Records for locating described items:
-=-=-=-=-

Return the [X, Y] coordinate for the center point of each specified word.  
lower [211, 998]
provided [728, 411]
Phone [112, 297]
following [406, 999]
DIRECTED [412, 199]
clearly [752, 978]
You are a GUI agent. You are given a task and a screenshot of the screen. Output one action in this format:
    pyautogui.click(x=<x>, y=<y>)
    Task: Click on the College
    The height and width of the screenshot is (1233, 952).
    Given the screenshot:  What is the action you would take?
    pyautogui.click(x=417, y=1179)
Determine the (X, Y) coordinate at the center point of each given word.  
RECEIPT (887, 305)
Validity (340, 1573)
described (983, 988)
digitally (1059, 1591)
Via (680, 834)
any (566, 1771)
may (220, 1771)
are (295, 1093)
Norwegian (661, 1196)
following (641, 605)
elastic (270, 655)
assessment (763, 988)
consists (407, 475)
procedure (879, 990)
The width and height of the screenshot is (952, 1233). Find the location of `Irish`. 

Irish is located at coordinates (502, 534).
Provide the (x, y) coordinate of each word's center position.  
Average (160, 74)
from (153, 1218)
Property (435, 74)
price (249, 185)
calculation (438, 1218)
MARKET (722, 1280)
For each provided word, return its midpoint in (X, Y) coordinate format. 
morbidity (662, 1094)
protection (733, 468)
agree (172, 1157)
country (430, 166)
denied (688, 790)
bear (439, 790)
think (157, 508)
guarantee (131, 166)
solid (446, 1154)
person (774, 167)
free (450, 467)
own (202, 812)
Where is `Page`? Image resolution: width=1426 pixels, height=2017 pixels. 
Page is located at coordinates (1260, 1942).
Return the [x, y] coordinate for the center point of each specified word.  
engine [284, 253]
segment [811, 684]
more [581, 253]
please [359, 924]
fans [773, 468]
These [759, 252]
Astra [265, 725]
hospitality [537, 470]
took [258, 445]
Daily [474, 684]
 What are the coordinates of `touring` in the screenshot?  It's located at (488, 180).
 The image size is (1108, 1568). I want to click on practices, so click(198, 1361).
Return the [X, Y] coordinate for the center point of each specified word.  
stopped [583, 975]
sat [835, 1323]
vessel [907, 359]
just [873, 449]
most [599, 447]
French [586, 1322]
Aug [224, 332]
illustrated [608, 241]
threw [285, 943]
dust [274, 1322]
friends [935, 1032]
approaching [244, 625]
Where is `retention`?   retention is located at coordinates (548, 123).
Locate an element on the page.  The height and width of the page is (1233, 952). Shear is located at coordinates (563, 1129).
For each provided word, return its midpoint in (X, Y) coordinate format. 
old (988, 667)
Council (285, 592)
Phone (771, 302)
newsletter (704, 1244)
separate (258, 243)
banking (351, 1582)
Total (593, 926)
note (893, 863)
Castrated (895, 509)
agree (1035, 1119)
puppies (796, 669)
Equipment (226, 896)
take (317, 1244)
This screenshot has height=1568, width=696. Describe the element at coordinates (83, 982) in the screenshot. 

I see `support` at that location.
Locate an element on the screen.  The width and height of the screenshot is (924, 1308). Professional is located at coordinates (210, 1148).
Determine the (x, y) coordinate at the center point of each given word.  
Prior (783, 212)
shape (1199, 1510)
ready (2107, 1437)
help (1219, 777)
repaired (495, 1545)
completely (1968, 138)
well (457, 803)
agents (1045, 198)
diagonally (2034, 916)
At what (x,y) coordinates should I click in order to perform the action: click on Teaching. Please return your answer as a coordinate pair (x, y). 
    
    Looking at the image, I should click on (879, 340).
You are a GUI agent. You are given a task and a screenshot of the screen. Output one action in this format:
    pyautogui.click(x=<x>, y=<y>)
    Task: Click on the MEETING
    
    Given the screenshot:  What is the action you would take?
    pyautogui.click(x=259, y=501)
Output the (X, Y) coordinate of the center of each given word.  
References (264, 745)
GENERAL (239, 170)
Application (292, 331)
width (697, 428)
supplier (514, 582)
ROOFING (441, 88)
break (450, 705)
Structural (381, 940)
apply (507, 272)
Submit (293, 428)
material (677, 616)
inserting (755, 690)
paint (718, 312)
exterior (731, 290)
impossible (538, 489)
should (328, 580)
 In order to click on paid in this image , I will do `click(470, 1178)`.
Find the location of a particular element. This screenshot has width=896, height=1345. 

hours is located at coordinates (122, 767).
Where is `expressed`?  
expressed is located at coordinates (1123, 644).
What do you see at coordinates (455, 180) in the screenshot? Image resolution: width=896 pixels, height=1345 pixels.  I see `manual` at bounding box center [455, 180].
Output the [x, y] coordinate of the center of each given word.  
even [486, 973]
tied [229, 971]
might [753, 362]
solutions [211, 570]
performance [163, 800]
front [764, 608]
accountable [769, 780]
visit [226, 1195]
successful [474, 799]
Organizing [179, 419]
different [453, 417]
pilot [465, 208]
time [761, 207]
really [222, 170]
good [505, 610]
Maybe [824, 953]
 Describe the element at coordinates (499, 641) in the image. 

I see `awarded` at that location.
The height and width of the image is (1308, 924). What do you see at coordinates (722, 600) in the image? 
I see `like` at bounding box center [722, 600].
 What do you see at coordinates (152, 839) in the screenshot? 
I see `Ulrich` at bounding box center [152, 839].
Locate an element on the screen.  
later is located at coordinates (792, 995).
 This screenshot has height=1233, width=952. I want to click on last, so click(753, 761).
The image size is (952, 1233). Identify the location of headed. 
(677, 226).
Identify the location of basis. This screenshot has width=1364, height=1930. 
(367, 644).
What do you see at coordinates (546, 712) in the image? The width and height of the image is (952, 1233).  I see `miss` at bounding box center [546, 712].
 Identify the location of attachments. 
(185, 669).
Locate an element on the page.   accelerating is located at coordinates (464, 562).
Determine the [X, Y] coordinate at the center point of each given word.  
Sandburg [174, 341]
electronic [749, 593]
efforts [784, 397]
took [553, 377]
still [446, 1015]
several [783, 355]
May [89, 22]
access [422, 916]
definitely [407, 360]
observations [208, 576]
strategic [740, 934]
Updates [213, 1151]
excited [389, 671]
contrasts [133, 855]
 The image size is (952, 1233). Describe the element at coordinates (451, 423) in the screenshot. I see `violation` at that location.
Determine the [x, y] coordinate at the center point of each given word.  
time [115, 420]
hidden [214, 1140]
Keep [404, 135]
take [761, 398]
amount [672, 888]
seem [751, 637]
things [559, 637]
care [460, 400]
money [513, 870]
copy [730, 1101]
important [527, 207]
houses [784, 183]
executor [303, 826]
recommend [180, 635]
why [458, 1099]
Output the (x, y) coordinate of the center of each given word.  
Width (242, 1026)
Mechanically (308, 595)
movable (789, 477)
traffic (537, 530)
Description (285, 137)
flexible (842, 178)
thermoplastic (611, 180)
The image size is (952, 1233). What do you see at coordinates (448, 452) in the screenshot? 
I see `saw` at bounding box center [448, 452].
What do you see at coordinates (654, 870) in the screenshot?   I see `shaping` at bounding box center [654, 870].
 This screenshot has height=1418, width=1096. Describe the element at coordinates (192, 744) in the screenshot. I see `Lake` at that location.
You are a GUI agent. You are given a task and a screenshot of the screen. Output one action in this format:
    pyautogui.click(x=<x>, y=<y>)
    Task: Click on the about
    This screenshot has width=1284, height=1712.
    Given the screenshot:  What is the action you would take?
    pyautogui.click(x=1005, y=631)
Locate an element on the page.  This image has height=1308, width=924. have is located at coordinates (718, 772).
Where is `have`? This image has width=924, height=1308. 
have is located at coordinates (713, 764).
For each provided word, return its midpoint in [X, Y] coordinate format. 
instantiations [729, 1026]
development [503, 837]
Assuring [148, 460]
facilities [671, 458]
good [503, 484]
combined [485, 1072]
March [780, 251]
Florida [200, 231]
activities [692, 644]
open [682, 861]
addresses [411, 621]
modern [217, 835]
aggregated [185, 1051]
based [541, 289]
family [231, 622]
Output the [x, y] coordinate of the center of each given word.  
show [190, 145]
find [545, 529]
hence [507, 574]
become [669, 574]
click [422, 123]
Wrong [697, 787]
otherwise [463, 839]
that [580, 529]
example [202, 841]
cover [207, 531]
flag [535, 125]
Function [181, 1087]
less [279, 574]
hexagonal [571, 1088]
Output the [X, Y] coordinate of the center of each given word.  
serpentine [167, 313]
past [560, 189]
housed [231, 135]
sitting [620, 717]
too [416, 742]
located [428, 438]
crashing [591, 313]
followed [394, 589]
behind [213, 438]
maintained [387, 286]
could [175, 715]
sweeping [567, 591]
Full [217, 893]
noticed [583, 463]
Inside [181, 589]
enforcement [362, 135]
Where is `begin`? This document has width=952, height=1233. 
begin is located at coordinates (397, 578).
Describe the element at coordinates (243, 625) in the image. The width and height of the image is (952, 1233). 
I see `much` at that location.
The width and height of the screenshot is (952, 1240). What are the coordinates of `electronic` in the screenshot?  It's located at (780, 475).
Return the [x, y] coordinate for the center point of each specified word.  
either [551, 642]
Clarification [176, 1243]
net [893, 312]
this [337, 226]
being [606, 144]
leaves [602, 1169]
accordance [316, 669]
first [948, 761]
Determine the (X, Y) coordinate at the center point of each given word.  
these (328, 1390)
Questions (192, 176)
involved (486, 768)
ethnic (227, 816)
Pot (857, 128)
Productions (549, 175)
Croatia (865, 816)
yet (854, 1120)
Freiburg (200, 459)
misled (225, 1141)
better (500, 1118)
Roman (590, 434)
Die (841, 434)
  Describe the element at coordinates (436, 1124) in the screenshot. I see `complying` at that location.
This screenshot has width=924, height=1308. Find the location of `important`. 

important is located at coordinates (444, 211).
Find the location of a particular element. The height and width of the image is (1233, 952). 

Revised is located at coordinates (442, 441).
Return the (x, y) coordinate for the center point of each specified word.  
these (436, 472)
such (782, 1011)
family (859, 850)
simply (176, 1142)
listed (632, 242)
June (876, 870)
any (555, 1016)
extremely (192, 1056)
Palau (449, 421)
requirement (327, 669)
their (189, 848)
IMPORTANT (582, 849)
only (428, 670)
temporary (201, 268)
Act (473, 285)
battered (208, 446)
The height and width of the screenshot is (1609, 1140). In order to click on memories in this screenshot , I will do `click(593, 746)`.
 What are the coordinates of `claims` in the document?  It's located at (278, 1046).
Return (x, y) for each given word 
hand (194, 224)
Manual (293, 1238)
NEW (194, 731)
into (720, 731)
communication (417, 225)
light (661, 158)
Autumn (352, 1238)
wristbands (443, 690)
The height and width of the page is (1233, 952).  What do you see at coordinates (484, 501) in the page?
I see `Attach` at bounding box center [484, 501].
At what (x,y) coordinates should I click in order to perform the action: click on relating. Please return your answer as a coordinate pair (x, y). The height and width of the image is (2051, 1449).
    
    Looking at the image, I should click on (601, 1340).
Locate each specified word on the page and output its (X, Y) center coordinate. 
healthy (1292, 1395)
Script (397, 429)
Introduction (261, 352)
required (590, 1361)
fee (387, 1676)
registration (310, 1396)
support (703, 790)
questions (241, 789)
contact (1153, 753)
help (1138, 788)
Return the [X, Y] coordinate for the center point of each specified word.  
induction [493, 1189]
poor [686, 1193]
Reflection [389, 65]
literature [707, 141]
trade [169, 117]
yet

-=-=-=-=-

# [What is being asked]
Report every line of the listing above that contains the string "should", matching case exactly. Copy each such line in full.

# [Solution]
At what (x,y) coordinates should I click in order to perform the action: click on Teaching. Please return your answer as a coordinate pair (x, y). 
    Looking at the image, I should click on (879, 340).
should (328, 580)
At what (x,y) coordinates should I click in order to perform the action: click on relating. Please return your answer as a coordinate pair (x, y). The height and width of the image is (2051, 1449).
    Looking at the image, I should click on (601, 1340).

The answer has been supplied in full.